Recent research findings of the bamboo manuscripts collected by Tsinghua University in Beijing have revealed a new insight into the ritual system, musicology and philosophy of the Warring States Period (475-221 BC).

The university's Research and Conservation Center for Unearthed Texts launched the 13th volume of The Tsinghua University Warring States Bamboo Manuscripts on Dec 10. They feature five recovered pieces of bamboo manuscripts that were unseen prior to now in any records transmitted through history.

Two of these texts, bonded as one scroll and complementary to each other, expound on banquet etiquette of the officials of the Chu state, encompassing today's Hubei and Hunan provinces.

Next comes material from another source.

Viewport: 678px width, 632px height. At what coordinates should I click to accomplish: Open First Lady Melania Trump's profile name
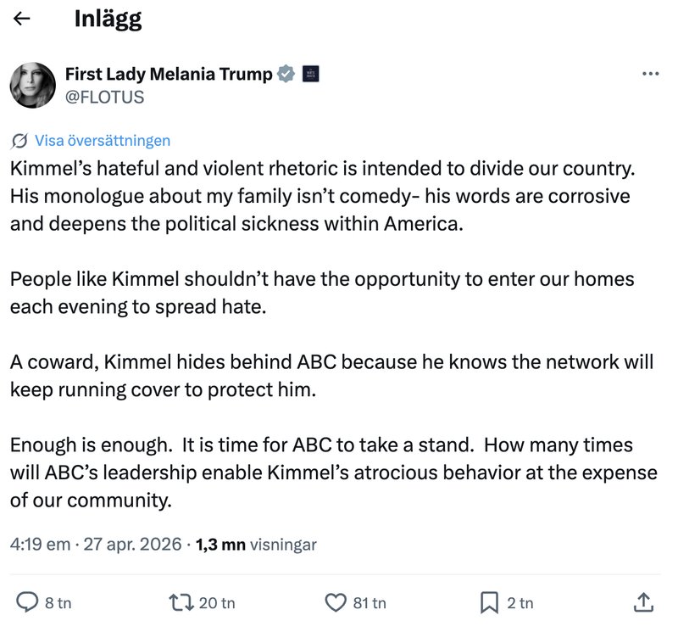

They explain how the hosts should arrange the seats and place the utensils, when and how to order the serving of the grains, meat and wine, as well as how the guests should dine properly and respond to the host's hospitality.

The written rites cover the whole process of a feast, from the guests' coming to leaving, listing various situations, such as what happens should the host be of higher ranking than the guests, or if the guests outranked the host, according to Ma Nan, associate professor at the center.

She says, one of the bamboo books, Dafu Shili (Banquet Rites of Officials), woven on 51 bamboo strips, explains from an omniscient perspective the proprieties that ought to be practiced by the hosts and guests, respectively, and how the receptionists should drive the process and guide the etiquette in between.

The other book, Dafu Shili Ji (Addendum to Banquet Rites of Officials), on 14 bamboo strips, however, records in detail the ritual procedure for servants.

Ma says these two ritual texts were written and finalized in the mid-Warring States Period, and compares their content and use of words with Confucian classic Yi Li (Ceremonies and Rites).

These references have many similarities, despite the fact that the manuscripts collected by Tsinghua University have presented regional features of Chu, she says.